* _PAGE EXCERPT_:
Thursday, February 14, 2013

Milky Dinosaurs Problem Gnaws on Comparative Physiologist for 15 Years

Since paleontologists have persuasively argued in favour of dinosaurs developing herd, pack and family behaviours, it raised the question: How in blue blazes dinosaurs that were so damned big provide any type of nurturing for their hatchlings which were so damned small

Physiology professor Paul Else from the University of Wollongong (yes, it’s in Australia), was baffled by this concern, and found a correlation between other avian species, namely penguins, flamingos and pigeons, which produce a “milk-like” substance fed to their chicks. 

 The “milk” is similar in purpose as to what mammalians lactate for their offspring, providing the necessary antibodies, protein, fats and carotenoids for a healthy bouncing baby. In the case of pigeons and doves, they also produce an epidermal growth factor. 

This theory helps explain how dinosaurs grew so quickly. 

Prof. Else says he ultimately works at the “molecular level” as a “comparative physiologist,” so connecting the dots between modern and extinct species was right in his wheelhouse. 

“Since birds and dinosaurs share much in common I proposed that some dinosaurs likely used this feeding strategy.” 

It’s been a problem he’s been gnawing on for a long while. 

“… I sat on the idea for about 15 years waiting to have some time to explore it. Finally, when on study leave, I sent 300 words describing the idea to the editor of the Journal of Experimental Biology. The editor liked it and asked for an article – and that’s when the work really began – taking a pure idea and making it real, while at the same time being critical about the possibility of dinosaur lactation,” Else says. 

More technically speaking, the secretion would have generated in the upper digestive tract from crop glands or glands of the oesophagus

Now the theory has been launched into the official world of academia when it was published in the latest issue of The Journal of Experimental Biology, it’s Else’s hope paleobiologists and paleontologists will investigate whether his proposition has any legs to stand on. 

He suggests beginning the investigation with hadrosaurs, who have been catalogued as “site breeders with nest-bound youth fed by parents.”

* _EXCERPTED RECORDS_:
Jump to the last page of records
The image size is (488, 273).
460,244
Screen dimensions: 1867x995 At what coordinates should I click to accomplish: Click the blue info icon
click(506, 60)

* _WORK ORDER 1_: In the dinosaur lactation article, in which journal was Paul Else's theory published?
* _WORK ORDER 2_: Print the dinosaur lactation article from "Milky Dinosaurs Problem" down to "epidermal growth factor.".
* _WORK ORDER 3_: List the substances that, according to the dinosaur lactation article, the "milk" provides for a healthy offspring.
The records are not required for any of this work.

* _WORKED SOLUTION 1_: The Journal of Experimental Biology.

* _WORKED SOLUTION 2_:
Milky Dinosaurs Problem Gnaws on Comparative Physiologist for 15 Years

Since paleontologists have persuasively argued in favour of dinosaurs developing herd, pack and family behaviours, it raised the question: How in blue blazes dinosaurs that were so damned big provide any type of nurturing for their hatchlings which were so damned small

Physiology professor Paul Else from the University of Wollongong (yes, it’s in Australia), was baffled by this concern, and found a correlation between other avian species, namely penguins, flamingos and pigeons, which produce a “milk-like” substance fed to their chicks. 

 The “milk” is similar in purpose as to what mammalians lactate for their offspring, providing the necessary antibodies, protein, fats and carotenoids for a healthy bouncing baby. In the case of pigeons and doves, they also produce an epidermal growth factor.

* _WORKED SOLUTION 3_: Antibodies, protein, fats and carotenoids.